There are some other warning signs of woo-wooism in the OP. One is the anonymous claim of expertise; a claim which is utterly unverifiable. Appeal to anonymous authority is every bit as invalid as appeal to no authority at all. Besides the impossibility of testing the author's claim, there's no reason to believe that a specialization in electronic warfare, which has historically been concerned with the interception of and interference with an enemy's signals and the protection of one's own from interception and inteference, implies expertise in the workings of aircraft control systems or the kind of specific product knowledge necessary to support a claim of the B767 being remotely controllable.

I'm a genuine expert on the inner workings of the SSL 9000K recording console.
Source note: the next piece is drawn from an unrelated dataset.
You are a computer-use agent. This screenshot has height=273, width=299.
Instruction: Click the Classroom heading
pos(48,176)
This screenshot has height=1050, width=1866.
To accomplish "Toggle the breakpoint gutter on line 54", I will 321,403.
That doesn't qualify me to make expert pronouncements about the workings of something like a digital video switcher, although the general electronics knowledge involved in the former provides a headstart in learning about the latter, should I care to do so.
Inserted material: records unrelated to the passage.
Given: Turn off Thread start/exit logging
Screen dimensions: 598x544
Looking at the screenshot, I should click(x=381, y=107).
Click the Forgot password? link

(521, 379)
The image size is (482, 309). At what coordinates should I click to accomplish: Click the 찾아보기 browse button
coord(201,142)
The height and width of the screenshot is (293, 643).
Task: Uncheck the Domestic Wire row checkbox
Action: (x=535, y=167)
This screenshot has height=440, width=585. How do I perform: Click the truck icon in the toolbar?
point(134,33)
Appeal to inappropriate authority is as much a fallacy as appeal to anonymous authority, and on the Internet, nobody knows you're a dog.
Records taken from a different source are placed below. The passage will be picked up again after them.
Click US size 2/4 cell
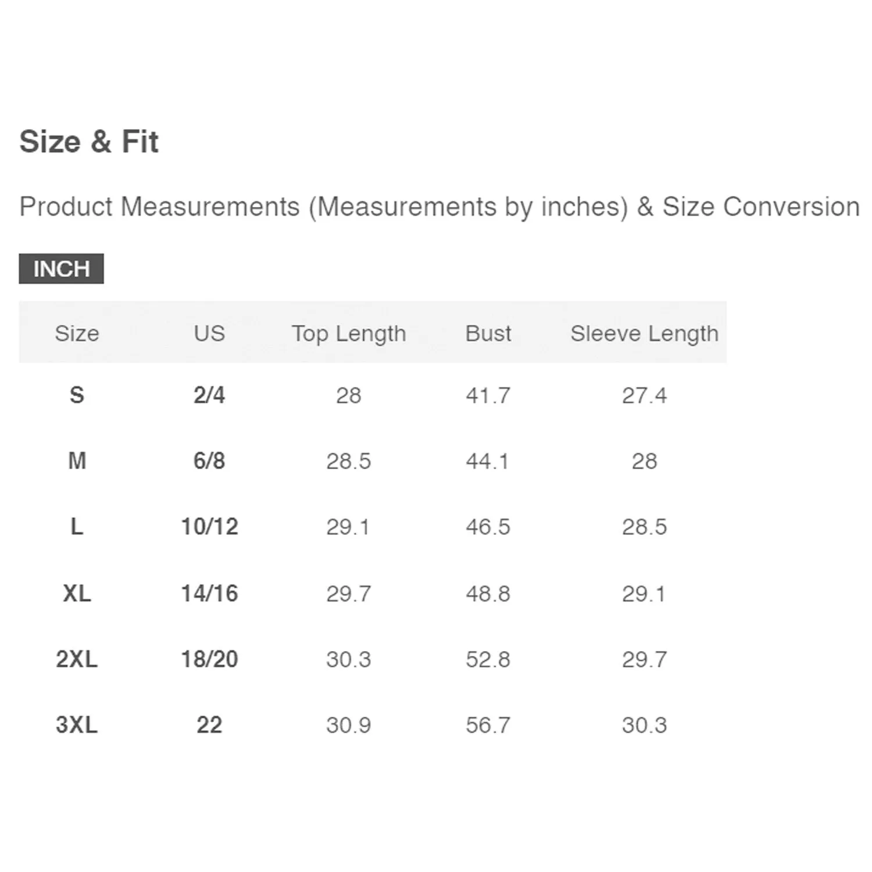 point(209,395)
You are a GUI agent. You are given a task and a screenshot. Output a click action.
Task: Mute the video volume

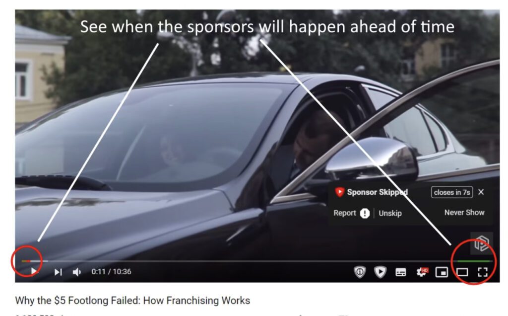76,272
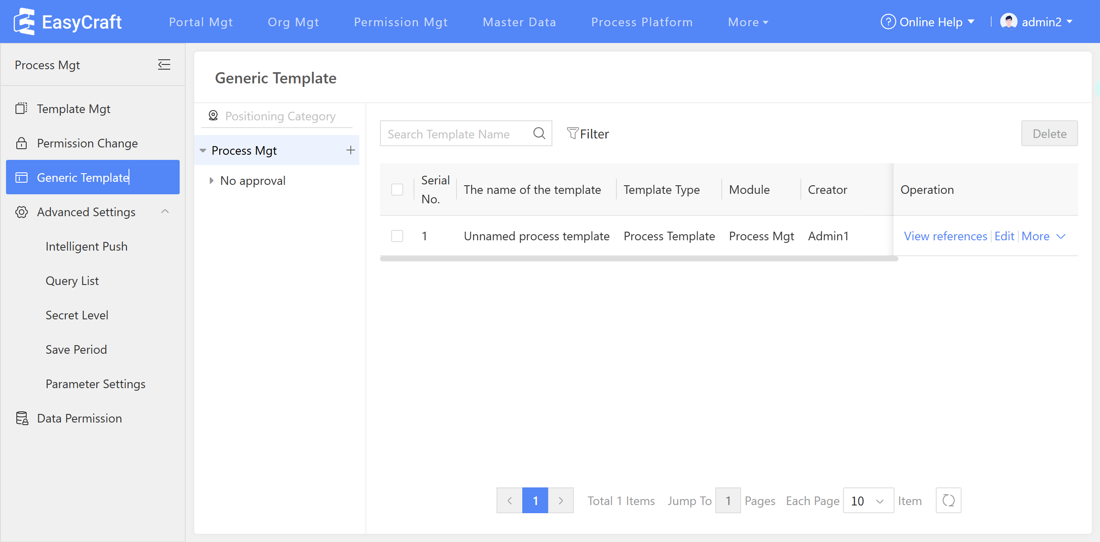Click the Delete button
The width and height of the screenshot is (1100, 542).
[x=1049, y=134]
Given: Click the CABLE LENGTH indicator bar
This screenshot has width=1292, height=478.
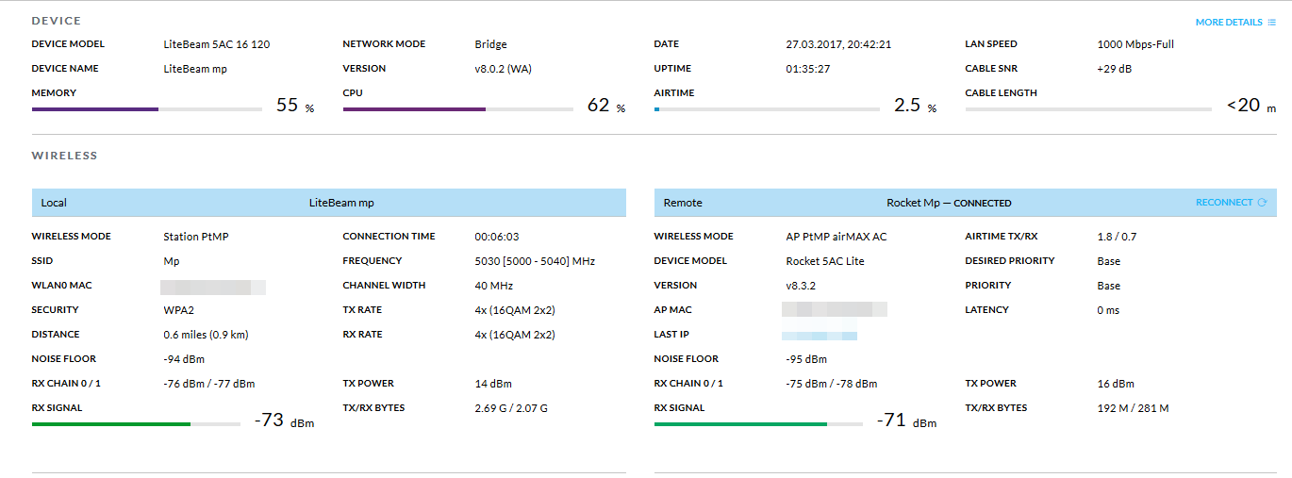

Finally, the author appears to be confusing Airbus' design philosophy, which has encompassed true fly-by-wire systems in which the automatic controls are intended to overrule the pilot in circumstances where the designers think it appropriate, with Boeing's, which didn't produce a fly-by-wire airplane until the B777 and generally amounted to "we'll let the pilot do what he wants, but blare alarms at him if he does something risky".